SAM + Stable Diffusion for Text-to-Image Inpainting
Summary
Create a pipeline with GroundingDINO, Segment Anything, and Stable Diffusion Inpainting Pipeline
In this article, we’ll leverage the power of SAM, the first foundational model for computer vision, along with Stable Diffusion, a popular generative AI tool, to create a text-to-image inpainting pipeline that we’ll track in Comet (full disclosure: I work for Comet). Feel free to follow along with the full code tutorial in this Colab and get the Kaggle dataset here.
What is SAM?
Earlier this year, Meta AI caused another huge stir in the computer vision community with the release of their new open-source project: the Segment Anything Model (SAM). But, what makes SAM so special?

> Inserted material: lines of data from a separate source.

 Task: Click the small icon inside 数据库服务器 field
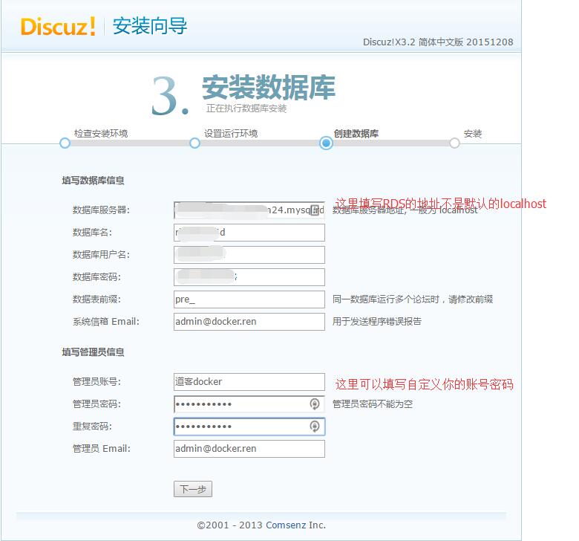coord(315,210)
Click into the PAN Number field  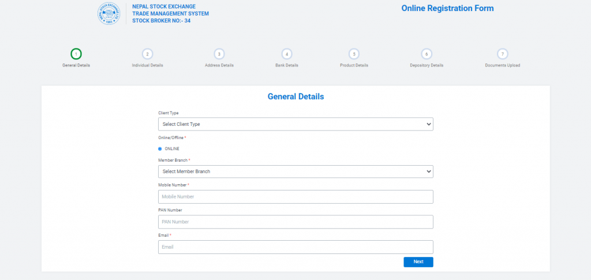click(x=296, y=222)
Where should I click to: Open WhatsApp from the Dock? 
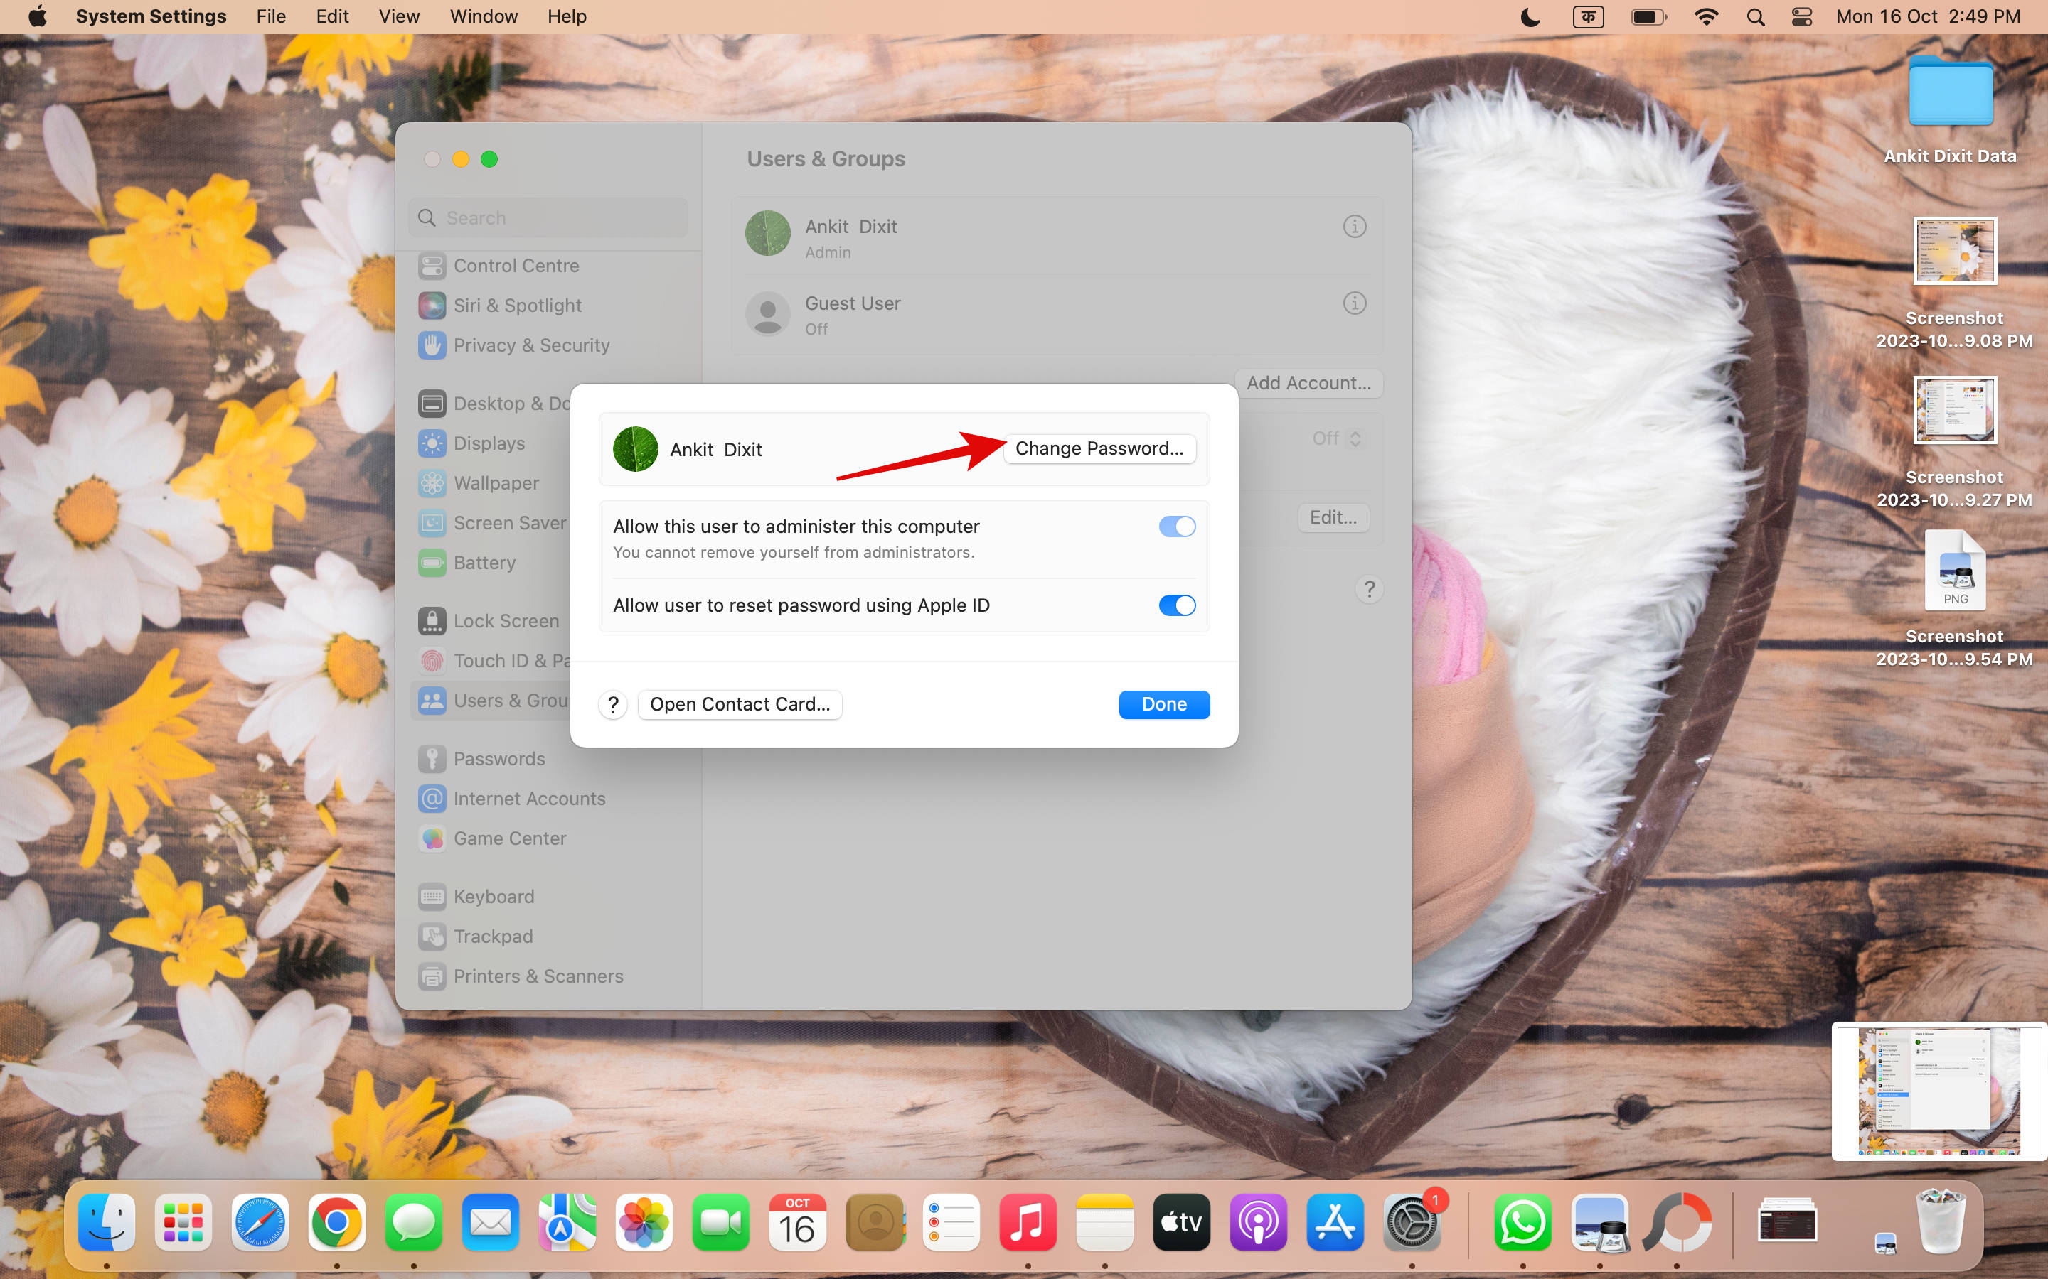coord(1522,1222)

SAM is a prompt-able segmentation system with results that are simply stunning. It excels in zero-shot generalization to unfamiliar objects and images without the need for additional training. It’s also considered the first foundational model for computer vision, which is big news! We’ll talk a little more about foundational models next.
SAM was trained on a massive dataset of 11 million images with 1.1 billion segmentation masks, which Meta has also released publicly. But perhaps the best way to showcase SAM’s groundbreaking capabilities is with a short demo:
What are foundation models?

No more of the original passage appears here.